* begin *

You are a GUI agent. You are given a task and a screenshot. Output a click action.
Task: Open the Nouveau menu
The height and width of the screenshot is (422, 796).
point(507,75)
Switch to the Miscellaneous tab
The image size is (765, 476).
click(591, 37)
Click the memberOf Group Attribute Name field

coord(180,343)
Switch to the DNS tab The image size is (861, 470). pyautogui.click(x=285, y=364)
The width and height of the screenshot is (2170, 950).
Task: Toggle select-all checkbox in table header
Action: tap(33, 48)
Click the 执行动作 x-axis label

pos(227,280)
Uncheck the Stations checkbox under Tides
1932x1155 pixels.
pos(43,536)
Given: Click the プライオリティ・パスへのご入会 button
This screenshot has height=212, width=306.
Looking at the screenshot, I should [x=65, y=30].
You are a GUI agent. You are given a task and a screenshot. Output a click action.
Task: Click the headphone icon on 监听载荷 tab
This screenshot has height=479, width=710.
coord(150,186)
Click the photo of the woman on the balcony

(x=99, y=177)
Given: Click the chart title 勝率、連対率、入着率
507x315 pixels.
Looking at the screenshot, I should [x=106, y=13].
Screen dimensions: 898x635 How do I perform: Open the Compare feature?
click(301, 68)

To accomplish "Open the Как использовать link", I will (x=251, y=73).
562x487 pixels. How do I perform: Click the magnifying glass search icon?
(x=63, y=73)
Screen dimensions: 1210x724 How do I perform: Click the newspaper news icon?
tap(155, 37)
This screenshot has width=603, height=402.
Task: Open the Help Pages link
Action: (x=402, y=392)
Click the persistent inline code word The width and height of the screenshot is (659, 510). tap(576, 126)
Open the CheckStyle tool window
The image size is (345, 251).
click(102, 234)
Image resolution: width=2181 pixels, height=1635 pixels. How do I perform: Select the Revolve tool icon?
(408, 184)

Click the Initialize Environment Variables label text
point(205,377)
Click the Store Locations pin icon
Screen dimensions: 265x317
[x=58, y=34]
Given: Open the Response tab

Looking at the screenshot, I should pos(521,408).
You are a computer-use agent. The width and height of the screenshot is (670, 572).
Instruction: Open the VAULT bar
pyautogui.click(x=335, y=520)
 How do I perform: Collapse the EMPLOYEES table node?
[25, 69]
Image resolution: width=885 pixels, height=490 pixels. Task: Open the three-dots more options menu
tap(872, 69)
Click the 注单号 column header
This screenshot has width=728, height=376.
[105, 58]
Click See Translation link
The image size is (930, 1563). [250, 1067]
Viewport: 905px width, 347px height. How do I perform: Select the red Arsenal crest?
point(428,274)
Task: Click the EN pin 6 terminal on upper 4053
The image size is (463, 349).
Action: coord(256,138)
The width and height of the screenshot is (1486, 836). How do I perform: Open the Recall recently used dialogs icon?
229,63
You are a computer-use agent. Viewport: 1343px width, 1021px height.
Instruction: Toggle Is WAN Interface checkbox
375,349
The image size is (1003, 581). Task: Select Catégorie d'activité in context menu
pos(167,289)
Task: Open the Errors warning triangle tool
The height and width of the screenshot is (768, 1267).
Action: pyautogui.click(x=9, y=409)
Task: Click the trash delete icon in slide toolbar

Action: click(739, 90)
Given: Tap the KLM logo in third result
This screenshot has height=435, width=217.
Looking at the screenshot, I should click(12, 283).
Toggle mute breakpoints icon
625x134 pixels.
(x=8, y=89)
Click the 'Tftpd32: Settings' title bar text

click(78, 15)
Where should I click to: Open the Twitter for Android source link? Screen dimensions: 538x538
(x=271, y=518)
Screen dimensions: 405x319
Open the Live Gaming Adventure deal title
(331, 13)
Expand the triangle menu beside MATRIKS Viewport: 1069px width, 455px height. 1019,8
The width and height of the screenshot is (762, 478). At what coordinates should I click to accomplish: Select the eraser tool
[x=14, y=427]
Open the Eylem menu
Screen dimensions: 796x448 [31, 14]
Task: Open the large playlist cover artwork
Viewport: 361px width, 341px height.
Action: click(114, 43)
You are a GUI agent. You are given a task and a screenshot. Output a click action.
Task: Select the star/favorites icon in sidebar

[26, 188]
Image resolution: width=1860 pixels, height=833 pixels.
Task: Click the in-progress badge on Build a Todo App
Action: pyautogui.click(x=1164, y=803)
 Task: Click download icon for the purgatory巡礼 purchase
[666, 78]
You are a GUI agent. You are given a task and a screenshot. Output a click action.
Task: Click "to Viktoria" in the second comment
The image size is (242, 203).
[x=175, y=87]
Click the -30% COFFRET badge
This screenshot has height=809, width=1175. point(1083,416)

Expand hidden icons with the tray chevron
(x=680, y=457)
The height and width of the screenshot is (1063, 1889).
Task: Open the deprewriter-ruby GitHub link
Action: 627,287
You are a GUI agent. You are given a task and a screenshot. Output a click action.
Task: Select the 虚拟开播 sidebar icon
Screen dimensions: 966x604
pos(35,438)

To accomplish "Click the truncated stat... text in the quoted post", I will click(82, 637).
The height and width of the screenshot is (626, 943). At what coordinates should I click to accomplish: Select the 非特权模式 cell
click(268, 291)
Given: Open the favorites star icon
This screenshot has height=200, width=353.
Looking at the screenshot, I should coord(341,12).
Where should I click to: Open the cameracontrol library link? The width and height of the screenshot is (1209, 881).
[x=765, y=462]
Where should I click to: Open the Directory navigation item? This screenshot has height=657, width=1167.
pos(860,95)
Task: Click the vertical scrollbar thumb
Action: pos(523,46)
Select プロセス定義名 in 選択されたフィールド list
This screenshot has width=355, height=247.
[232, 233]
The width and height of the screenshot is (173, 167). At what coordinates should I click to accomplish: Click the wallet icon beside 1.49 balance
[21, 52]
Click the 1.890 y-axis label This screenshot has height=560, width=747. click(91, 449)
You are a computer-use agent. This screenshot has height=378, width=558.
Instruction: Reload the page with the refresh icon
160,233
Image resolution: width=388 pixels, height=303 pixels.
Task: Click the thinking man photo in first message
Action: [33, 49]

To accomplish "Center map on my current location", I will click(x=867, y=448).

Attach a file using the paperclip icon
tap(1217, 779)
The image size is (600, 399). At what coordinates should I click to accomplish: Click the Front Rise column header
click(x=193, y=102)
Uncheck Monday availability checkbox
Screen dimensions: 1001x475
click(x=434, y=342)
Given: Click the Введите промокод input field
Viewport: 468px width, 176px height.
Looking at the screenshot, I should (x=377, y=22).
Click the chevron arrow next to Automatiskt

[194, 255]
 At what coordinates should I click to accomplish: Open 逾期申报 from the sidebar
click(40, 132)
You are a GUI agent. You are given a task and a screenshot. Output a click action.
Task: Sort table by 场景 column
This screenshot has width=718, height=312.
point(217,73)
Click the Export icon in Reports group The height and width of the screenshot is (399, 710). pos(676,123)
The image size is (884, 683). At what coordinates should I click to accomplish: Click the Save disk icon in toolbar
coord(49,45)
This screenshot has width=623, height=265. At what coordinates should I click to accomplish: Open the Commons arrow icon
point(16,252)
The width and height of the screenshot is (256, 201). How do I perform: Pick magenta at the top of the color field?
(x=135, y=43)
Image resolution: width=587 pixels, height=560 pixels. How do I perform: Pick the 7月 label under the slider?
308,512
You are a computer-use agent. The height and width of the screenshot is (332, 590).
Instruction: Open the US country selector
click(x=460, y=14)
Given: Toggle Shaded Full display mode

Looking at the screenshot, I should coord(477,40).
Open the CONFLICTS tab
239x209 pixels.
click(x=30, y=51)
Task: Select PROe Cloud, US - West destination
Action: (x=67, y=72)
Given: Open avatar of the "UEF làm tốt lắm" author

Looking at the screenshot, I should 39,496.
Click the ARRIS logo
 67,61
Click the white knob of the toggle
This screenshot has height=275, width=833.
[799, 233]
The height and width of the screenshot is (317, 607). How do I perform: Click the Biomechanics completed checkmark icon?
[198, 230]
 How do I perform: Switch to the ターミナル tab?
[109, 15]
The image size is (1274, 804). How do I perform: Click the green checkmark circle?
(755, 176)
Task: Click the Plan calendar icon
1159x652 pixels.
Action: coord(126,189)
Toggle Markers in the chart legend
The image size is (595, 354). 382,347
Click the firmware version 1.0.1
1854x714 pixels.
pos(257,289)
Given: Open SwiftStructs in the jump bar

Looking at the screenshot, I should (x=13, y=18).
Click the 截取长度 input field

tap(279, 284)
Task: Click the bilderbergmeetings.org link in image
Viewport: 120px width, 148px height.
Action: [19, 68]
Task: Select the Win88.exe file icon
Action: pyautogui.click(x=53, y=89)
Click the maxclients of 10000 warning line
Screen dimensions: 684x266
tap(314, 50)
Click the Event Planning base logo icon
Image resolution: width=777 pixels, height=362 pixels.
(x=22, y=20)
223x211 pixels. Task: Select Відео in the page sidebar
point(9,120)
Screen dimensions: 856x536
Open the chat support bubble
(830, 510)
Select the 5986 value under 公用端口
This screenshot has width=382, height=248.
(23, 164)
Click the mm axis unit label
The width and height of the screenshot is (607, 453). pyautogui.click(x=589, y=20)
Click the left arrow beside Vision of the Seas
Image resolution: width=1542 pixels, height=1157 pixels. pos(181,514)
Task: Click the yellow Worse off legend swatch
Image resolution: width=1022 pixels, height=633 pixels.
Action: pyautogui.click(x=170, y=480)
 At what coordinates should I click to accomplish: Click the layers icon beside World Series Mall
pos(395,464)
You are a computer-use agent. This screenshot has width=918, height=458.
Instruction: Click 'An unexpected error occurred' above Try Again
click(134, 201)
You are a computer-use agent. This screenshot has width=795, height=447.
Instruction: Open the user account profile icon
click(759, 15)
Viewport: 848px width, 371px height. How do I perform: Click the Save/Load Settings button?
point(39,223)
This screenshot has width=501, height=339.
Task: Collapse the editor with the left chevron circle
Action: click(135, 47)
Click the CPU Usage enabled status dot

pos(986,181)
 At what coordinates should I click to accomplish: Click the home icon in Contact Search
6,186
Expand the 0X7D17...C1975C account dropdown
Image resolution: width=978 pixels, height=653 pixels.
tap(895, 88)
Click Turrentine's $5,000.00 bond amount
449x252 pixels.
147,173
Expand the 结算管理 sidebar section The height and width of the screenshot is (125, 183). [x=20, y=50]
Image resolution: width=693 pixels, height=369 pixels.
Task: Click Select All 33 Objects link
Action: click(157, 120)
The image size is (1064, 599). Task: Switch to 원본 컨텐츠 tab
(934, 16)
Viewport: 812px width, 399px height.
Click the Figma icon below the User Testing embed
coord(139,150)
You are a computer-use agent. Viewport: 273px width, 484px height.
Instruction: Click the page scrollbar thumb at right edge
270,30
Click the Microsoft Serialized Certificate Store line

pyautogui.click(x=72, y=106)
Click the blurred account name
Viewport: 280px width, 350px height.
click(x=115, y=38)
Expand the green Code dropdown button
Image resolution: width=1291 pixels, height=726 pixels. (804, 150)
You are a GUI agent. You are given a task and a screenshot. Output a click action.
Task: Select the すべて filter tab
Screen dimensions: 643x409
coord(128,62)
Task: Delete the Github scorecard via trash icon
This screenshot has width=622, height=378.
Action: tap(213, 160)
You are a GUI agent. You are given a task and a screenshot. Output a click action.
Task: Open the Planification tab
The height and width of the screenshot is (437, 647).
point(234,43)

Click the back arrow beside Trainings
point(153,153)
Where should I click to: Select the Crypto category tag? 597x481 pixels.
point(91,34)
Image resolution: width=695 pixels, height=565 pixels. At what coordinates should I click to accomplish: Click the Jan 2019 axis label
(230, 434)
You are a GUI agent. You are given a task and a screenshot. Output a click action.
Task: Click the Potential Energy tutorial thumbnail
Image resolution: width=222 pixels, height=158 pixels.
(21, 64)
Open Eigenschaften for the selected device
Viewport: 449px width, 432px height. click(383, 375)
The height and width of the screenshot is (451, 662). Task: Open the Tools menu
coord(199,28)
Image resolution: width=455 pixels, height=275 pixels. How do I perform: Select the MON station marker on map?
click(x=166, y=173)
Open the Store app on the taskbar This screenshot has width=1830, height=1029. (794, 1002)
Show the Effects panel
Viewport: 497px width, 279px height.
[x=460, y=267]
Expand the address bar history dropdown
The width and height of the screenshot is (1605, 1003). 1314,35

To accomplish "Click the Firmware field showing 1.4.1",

* end *

■ **Your goal**
Set down the rows starting at the line containing "Given: Open avatar" and ending at the line containing "pos(395,464)", both included, reproducing each line exactly.

■ **Correct answer**
Given: Open avatar of the "UEF làm tốt lắm" author

Looking at the screenshot, I should 39,496.
Click the ARRIS logo
 67,61
Click the white knob of the toggle
This screenshot has height=275, width=833.
[799, 233]
The height and width of the screenshot is (317, 607). How do I perform: Click the Biomechanics completed checkmark icon?
[198, 230]
 How do I perform: Switch to the ターミナル tab?
[109, 15]
The image size is (1274, 804). How do I perform: Click the green checkmark circle?
(755, 176)
Task: Click the Plan calendar icon
1159x652 pixels.
Action: coord(126,189)
Toggle Markers in the chart legend
The image size is (595, 354). 382,347
Click the firmware version 1.0.1
1854x714 pixels.
pos(257,289)
Given: Open SwiftStructs in the jump bar

Looking at the screenshot, I should (x=13, y=18).
Click the 截取长度 input field

tap(279, 284)
Task: Click the bilderbergmeetings.org link in image
Viewport: 120px width, 148px height.
Action: [19, 68]
Task: Select the Win88.exe file icon
Action: pyautogui.click(x=53, y=89)
Click the maxclients of 10000 warning line
Screen dimensions: 684x266
tap(314, 50)
Click the Event Planning base logo icon
Image resolution: width=777 pixels, height=362 pixels.
(x=22, y=20)
223x211 pixels. Task: Select Відео in the page sidebar
point(9,120)
Screen dimensions: 856x536
Open the chat support bubble
(830, 510)
Select the 5986 value under 公用端口
This screenshot has width=382, height=248.
(23, 164)
Click the mm axis unit label
The width and height of the screenshot is (607, 453). pyautogui.click(x=589, y=20)
Click the left arrow beside Vision of the Seas
Image resolution: width=1542 pixels, height=1157 pixels. pos(181,514)
Task: Click the yellow Worse off legend swatch
Image resolution: width=1022 pixels, height=633 pixels.
Action: pyautogui.click(x=170, y=480)
 At what coordinates should I click to accomplish: Click the layers icon beside World Series Mall
pos(395,464)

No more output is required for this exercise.